REPUBLIKA.CO.ID, JAKARTA -- Tim pemenangan pasangan calon (paslon) Joko Widodo-Ma'ruf Amin menyebut ucapan calon presiden (capres) Prabowo Subianto terkait kebocoran anggaran sebesar Rp 500 triliun sebagai ocehan politik. Tim sukses berpendapat, ocehan itu ibarat barang bekas lantaran pernah disampaikan pada Pilpres 2014 lalu.
"Sikap Prabowo yang lebih doyan menuding tanpa bukti menunjukkan karakter politiknya yang doyan mencari sensasi ketimbang substansi," kata Wakil Ketua Tim Kampanye Nasional Koalisi Indonesia Kerja (TKN KIK) Abdul Kadir Karding di Jakarta, Jumat (8/2).
Kadir mengatakan, konyolnya Prabowo tidak pernah sekalipun menjabarkan bukti apalagi melakukan pelaporan hukum. Dia menilai, wacana kebocoran anggaran bukan untuk memperbaiki keadaan bangsa tapi lebih kepada upaya untuk menyudutkan dan menjatuhkan lawan politik.
Ketua DPP Partai Kebangkitan Bangsa (PKB) ini menegaskan, APBN selama ini dikelola secara kredibel dan profesional.
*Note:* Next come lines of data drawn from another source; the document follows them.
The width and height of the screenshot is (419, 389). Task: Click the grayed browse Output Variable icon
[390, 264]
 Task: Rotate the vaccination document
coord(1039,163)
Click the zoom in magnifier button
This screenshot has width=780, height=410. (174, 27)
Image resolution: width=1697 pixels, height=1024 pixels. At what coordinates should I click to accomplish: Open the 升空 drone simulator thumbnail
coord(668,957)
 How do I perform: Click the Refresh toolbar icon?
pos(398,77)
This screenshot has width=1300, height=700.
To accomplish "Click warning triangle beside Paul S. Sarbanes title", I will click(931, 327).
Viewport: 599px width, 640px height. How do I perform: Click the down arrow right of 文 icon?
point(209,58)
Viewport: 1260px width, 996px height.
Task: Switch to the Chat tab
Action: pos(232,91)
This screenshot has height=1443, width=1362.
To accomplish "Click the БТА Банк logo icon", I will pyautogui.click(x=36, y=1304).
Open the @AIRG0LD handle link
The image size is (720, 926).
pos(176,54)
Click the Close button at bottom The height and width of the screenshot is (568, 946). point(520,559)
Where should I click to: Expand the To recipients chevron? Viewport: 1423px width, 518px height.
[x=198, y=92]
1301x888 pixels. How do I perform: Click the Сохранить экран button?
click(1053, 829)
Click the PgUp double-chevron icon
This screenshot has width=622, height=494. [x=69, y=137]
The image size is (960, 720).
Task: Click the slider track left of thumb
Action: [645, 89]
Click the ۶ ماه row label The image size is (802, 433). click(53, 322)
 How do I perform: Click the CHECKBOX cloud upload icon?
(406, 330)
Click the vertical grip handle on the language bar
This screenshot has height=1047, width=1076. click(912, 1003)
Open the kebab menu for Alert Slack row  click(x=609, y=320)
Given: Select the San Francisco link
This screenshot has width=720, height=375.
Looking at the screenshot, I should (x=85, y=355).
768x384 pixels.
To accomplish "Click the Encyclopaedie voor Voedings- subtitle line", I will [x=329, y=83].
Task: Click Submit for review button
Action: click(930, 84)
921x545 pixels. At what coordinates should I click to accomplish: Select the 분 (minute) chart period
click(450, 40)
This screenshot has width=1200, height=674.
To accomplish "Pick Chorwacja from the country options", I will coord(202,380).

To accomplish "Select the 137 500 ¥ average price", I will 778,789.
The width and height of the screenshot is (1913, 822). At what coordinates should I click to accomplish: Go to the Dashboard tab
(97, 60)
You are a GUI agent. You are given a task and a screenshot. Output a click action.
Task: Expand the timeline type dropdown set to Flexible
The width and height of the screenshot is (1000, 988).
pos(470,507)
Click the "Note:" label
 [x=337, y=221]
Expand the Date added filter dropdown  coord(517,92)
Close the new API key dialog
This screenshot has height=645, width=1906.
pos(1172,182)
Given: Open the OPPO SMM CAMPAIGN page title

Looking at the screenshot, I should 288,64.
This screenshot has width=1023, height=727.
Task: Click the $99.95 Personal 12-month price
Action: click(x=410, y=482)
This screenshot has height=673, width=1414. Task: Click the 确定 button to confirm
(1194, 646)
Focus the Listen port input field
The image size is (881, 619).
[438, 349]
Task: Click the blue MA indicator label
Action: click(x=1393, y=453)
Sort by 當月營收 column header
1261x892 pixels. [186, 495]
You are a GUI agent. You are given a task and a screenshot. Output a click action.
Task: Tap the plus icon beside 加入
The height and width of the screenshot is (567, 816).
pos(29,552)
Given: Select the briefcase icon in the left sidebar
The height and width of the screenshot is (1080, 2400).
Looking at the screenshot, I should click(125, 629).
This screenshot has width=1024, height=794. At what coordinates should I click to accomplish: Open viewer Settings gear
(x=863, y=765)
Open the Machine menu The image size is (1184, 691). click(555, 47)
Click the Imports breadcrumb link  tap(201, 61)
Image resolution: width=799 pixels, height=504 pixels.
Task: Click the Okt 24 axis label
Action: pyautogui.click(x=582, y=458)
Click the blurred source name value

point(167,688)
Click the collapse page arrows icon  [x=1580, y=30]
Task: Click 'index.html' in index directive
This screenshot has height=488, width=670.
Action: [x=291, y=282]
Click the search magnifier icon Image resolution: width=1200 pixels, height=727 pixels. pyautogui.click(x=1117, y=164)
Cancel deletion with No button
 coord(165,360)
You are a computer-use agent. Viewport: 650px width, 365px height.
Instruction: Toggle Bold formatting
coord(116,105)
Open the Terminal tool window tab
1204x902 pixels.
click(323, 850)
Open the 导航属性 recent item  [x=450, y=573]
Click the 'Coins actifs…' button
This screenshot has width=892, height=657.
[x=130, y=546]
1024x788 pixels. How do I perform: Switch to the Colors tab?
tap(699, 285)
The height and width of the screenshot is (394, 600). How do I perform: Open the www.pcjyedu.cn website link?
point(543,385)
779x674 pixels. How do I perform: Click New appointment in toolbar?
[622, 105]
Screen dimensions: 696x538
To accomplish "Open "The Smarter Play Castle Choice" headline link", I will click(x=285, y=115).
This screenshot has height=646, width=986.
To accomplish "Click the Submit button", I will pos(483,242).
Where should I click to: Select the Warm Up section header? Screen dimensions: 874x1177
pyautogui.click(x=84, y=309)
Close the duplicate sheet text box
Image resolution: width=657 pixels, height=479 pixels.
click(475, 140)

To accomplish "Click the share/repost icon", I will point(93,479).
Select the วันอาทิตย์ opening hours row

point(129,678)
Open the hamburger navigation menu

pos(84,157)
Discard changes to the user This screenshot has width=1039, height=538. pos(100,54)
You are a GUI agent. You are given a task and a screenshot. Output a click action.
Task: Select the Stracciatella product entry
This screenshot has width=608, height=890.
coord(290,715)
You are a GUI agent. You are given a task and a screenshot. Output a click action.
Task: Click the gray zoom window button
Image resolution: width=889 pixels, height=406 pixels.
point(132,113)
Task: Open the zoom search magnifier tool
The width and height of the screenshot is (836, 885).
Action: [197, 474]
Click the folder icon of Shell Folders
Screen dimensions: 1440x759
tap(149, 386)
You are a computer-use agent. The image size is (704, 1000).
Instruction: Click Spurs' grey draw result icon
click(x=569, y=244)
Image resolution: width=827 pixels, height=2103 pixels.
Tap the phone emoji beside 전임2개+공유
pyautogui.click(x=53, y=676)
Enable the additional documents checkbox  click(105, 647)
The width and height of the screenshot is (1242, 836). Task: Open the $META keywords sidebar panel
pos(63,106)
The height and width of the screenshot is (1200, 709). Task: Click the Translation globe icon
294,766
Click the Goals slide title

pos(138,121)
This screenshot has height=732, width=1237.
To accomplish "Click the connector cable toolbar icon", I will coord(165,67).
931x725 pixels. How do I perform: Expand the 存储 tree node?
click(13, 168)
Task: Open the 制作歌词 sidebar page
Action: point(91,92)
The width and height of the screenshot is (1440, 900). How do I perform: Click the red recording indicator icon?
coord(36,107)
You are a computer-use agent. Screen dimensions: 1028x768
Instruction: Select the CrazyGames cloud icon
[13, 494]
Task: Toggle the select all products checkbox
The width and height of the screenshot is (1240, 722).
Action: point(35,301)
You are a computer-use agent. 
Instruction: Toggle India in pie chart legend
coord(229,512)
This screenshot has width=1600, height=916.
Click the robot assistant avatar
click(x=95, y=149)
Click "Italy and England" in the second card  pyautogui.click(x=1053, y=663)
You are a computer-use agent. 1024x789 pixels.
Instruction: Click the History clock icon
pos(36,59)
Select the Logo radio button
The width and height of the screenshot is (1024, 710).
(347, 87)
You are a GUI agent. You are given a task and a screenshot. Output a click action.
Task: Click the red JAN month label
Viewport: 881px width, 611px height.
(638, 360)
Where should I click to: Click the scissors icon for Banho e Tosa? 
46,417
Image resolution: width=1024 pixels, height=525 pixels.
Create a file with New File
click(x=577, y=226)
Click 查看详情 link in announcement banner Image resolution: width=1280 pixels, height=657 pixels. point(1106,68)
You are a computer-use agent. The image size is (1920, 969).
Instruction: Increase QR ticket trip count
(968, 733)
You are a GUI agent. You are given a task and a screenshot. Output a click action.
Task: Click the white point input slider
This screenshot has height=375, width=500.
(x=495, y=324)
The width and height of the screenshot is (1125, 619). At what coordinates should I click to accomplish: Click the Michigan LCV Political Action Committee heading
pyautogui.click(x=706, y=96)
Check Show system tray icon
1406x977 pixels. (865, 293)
Dia melanjutkan, setiap tahun BPK juga melakukan audit.
Dua tahun terakhir yaitu 2016 dan 2017, BPK memberikan predikat Wajar Tanpa Pengecualian (WTP) atas Laporan Keuangan Pemerintah Pusat (LKPP). Bukti bahwa Prabowo bukan cuma gagal mencari kejelekan pemerintah tapi justru asik menjelek-jelekkan pemerintah.
"Publik saya rasa sudah cukup cerdas untuk membedakan mana ucapan yang substansi atau ocehan yang sekadar menyasar sensasi untk mendapatkan insentif elektoral," katanya.
Karding meminta Prabowo bertanggung jawab dengan membuka data kebocoran yang dia tudingkan itu. Lebih lanjut, Karding mendesak Ketua Umum Gerindra tersebut untuk melaporkan kebocoran yang dimaksud ke penegak Hukum seperti KPK. "TKN akan ikut mendorong dan mendukung laporan Pak Prabowo tersebut," katanya.
Calon presiden nomor urut 02, Prabowo Subianto, menuding bahwa anggaran negara telah bocor sekitar Rp 500 triliun. Angka tersebut dihitung jika sekitar 25 persen dari anggaran belanja negara bocor. Bahkan, Prabowo menyakini, jika dihitung lebih teliti lagi angkanya bisa lebih itu.
Menurut Prabowo, berbagai macam bentuk-bentuk kebocoran tersebut. Sebagai contohnya, mark up proyek jembatan yang harganya Rp 100 miliar akan ditulis jadi Rp 150 miliar.